▸ Item-finding records:
•••••
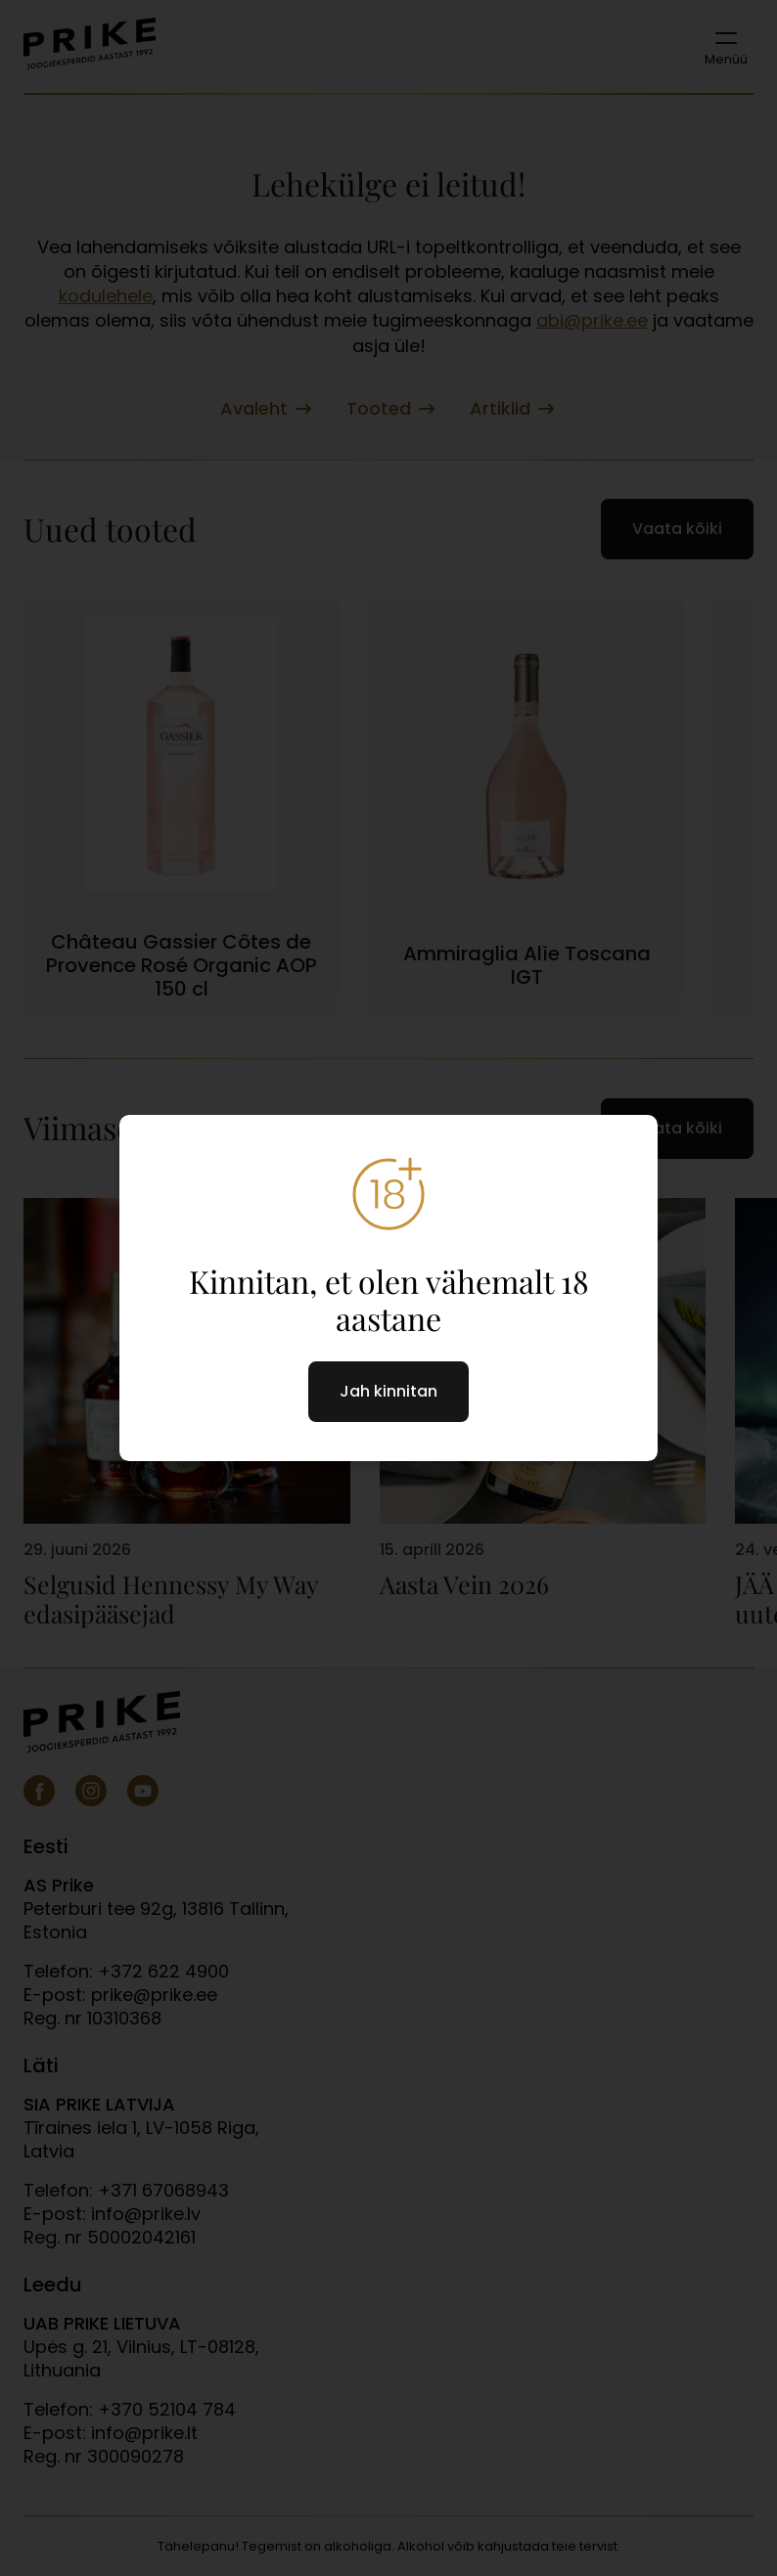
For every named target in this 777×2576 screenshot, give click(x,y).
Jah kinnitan (388, 1391)
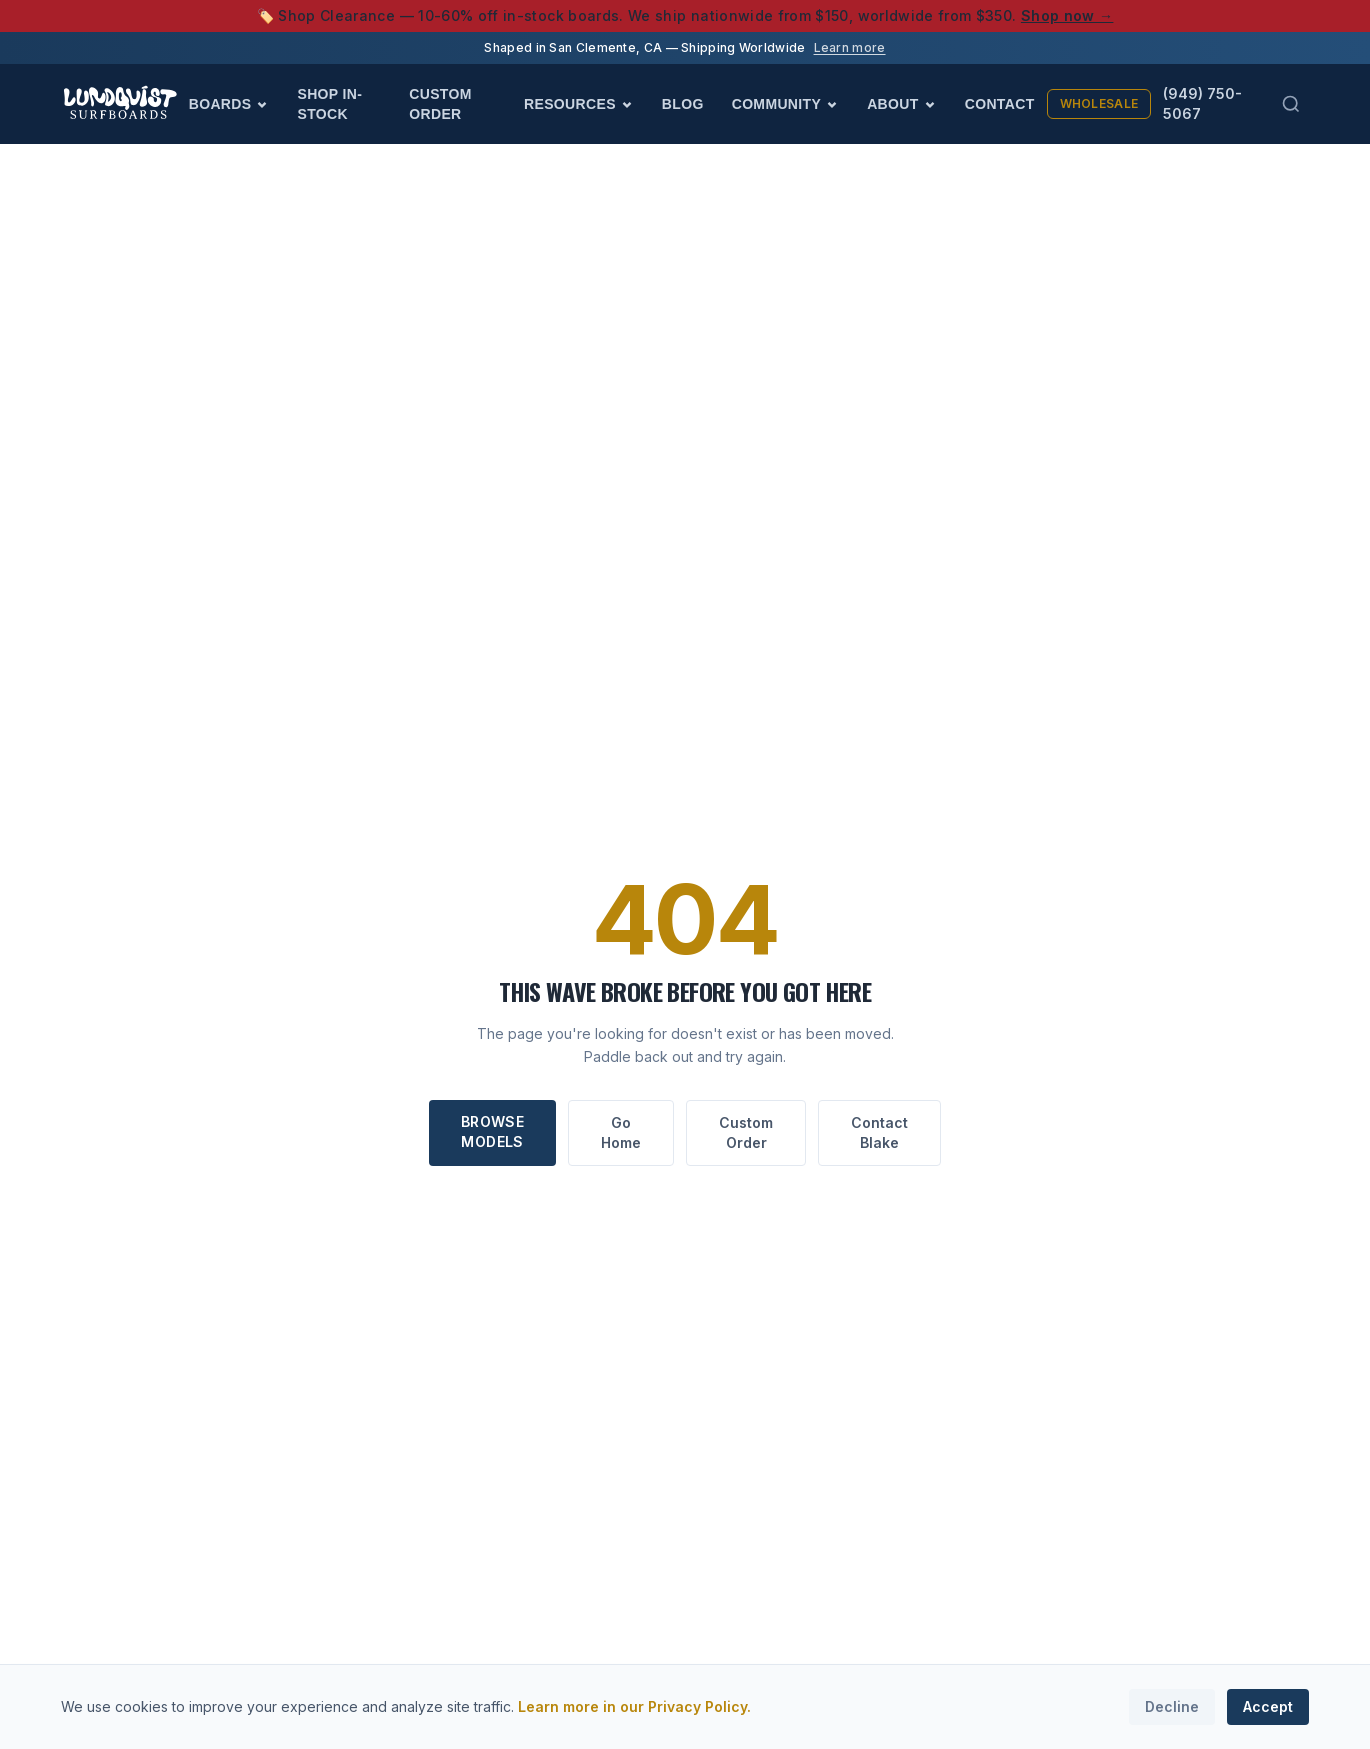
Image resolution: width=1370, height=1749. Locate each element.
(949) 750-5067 (1202, 103)
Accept (1268, 1706)
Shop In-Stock (329, 104)
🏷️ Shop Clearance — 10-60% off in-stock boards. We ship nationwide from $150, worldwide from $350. (685, 15)
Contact (1000, 104)
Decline (1172, 1706)
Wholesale (1099, 103)
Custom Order (440, 104)
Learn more (850, 47)
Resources (579, 104)
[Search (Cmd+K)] (1291, 104)
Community (785, 104)
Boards (229, 104)
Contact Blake (879, 1132)
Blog (683, 104)
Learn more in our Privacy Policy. (634, 1706)
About (902, 104)
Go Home (621, 1132)
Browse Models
•••••
Express the records as a JSON list of strings, one string per line, beginning with the line that has "Contact (1000, 104)" and running through the last line of the records. Include that first line, and leave out any blank lines.

[
  "Contact (1000, 104)",
  "Decline (1172, 1706)",
  "Wholesale (1099, 103)",
  "Custom Order (440, 104)",
  "Learn more (850, 47)",
  "Resources (579, 104)",
  "[Search (Cmd+K)] (1291, 104)",
  "Community (785, 104)",
  "Boards (229, 104)",
  "Contact Blake (879, 1132)",
  "Blog (683, 104)",
  "Learn more in our Privacy Policy. (634, 1706)",
  "About (902, 104)",
  "Go Home (621, 1132)",
  "Browse Models"
]